I think breaking social conditioning is a lot easier than people think it is. I grew up in the midwestern United States and all my life I've been conditioned to
- like sports
- not pamper myself
- not talk a lot/be "strong and silent"
- not care about pain
- like country and rock
- dress in plane, casual clothing which is boring as hell
I neither rebelled nor conformed to such pressures, I simply ignored them and did my own thing. sure, a couple people gave me a hard time, but I put them in their place and people eventually learned to respect me.


----------



## g_w (Apr 16, 2013)

ephemereality said:


> But did you know that estrogen can also raise sexual desire? Anyway, I already addressed this in a previous post of mine. I am well aware that testosterone can increase sex drive.


And yet you said in the earlier post (as I bolded)
*"...there is no science at all to prove that biology plays any particularly large role at all when it comes down to it, aside the fact that males got a dick and females got a vagina.*"
I quote a study to refute the bolded, and you 
a)responded that you already knew
b) quote estrogen as well
c) fail to realize that in doing so, you contradicted your OWN bolded statement.





ephemereality said:


> Irrelevant to the point I was making. I already addressed this indirectly.

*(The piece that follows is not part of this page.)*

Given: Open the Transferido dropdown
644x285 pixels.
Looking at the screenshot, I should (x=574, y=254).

But relevant to the bolded excerpt, which is what I came out and said I was responding to.
I suggest we're talking past each other: as I was only concerned with the bolded statement -- I thought at first it was bombast, but
it's beginning to look like you don't want to admit you engaged in rhetorical overstatement.



ephemereality said:


> Applies to _heterosexual_ women.


Why so it does; and they are (by definition) *women*.





ephemereality said:


> How long does it take to actually read through someone else's posts before one links to random google articles in order to "validate" one's point of view?

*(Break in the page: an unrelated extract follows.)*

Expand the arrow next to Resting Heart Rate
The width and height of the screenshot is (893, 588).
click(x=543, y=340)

I was only addressing the one line in bold: your assertion that there is no scientific evidence to suggest that biology plays a large part in sex roles. 
That statement has been effectively refuted. 
If you wish to modify the assertion: both nature and nurture play a large part in sex roles, but it's hard to come up with sensitive and efficacious tests to unambigously descry the influence of each element, without running afoul of regulations concerning studies on human subjects, I'll agree with you.





ephemereality said:


> Strawman. Yes, it's about hormones, but no, _not_ sex hormones which my original post was addressing. And I'm already aware of this also, in that human DNA can change during one's life in relation to the exposure of various stress factors e.g. stress, which of course means this can later be carried over to one's offspring.

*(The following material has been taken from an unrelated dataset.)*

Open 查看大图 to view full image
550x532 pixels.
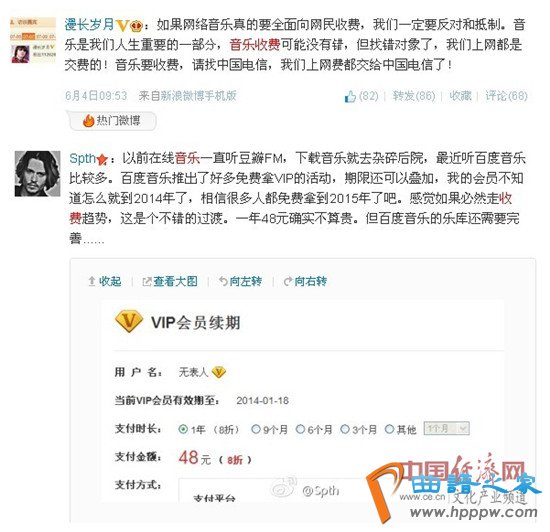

Nope, not a strawman at all. Read the NYT article again. The effects of PRE-PREGNANCY stress, manifest differently in male and female offspring. That's a sex-related difference (biology!) and "nature, not nurture" given that the stressor happened BEFORE conception: there can therefore literally, explicitly, be NO social component on the offspring at all, and any effect MUST have been due solely to biology.


----------



## Swordsman of Mana (Jan 7, 2011)

@delphi367


> You should move to Texas, where I live. A lot of people around here have exactly this mentality, especially in more rural areas. I really think that it would be better if people could live among others who share their mentality, rather than being trapped among people who try to force certain values on them.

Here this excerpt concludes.